Written problem –
Change "location" to "position" in the listing from the line with "identified [596, 171]" through the end of the listing, and give those lines with everything else unchanged. Leave the pictures out of your answer.

Listing –
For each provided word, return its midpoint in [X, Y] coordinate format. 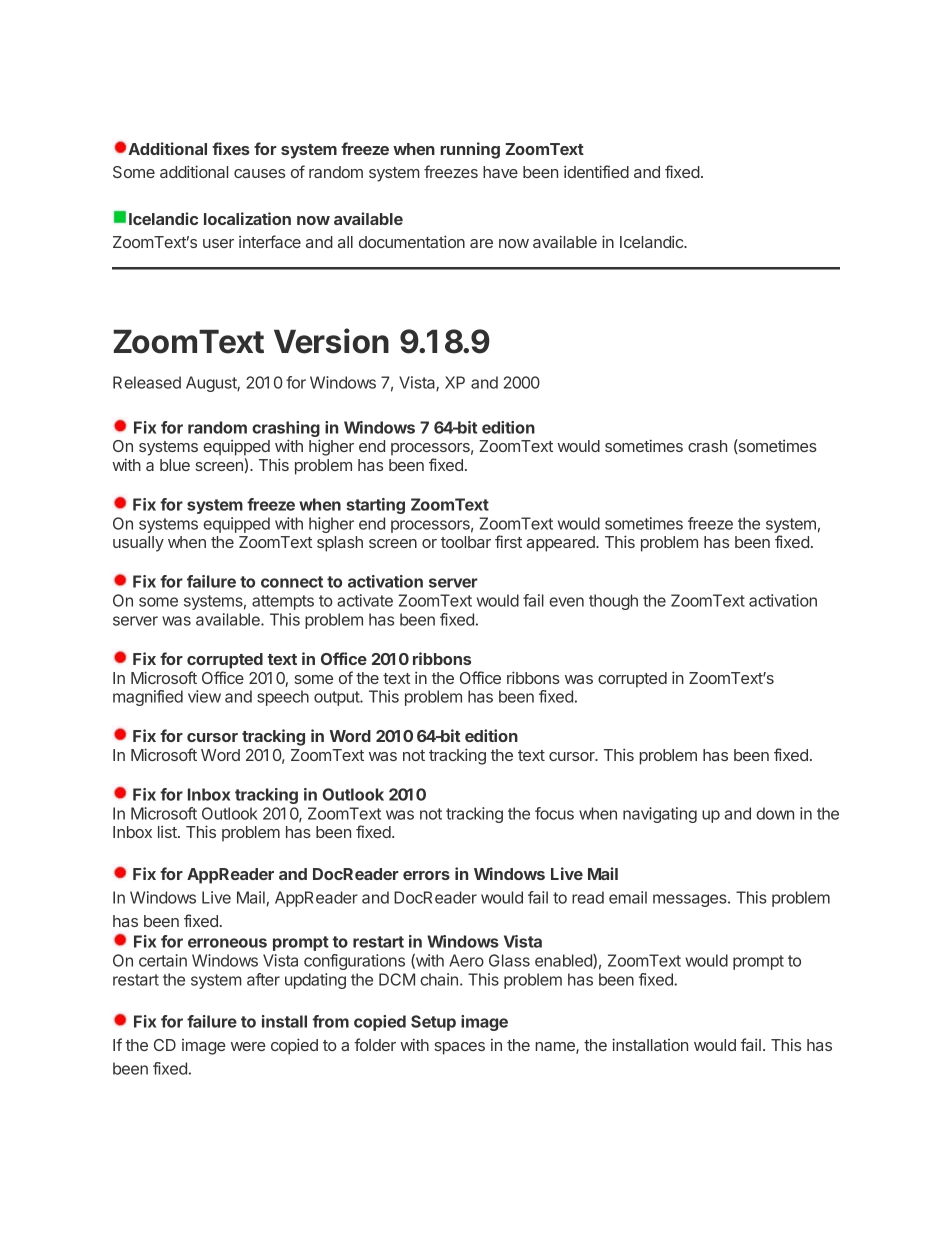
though [613, 602]
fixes [231, 148]
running [470, 150]
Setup [433, 1023]
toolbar [466, 542]
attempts [283, 602]
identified [596, 171]
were [248, 1046]
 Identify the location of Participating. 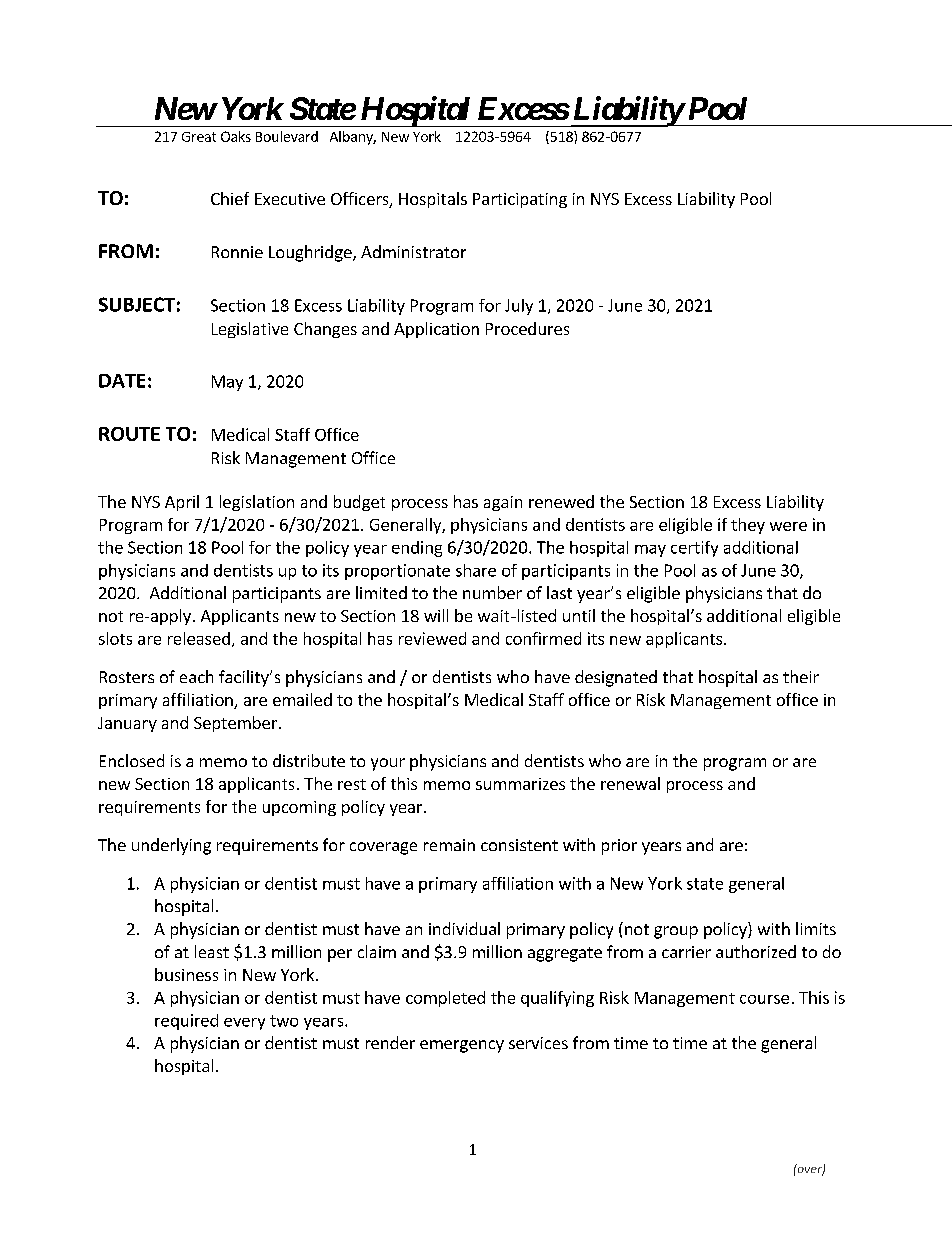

Output of the task –
identified [596, 171]
were [248, 1046]
 Identify the position of Participating. 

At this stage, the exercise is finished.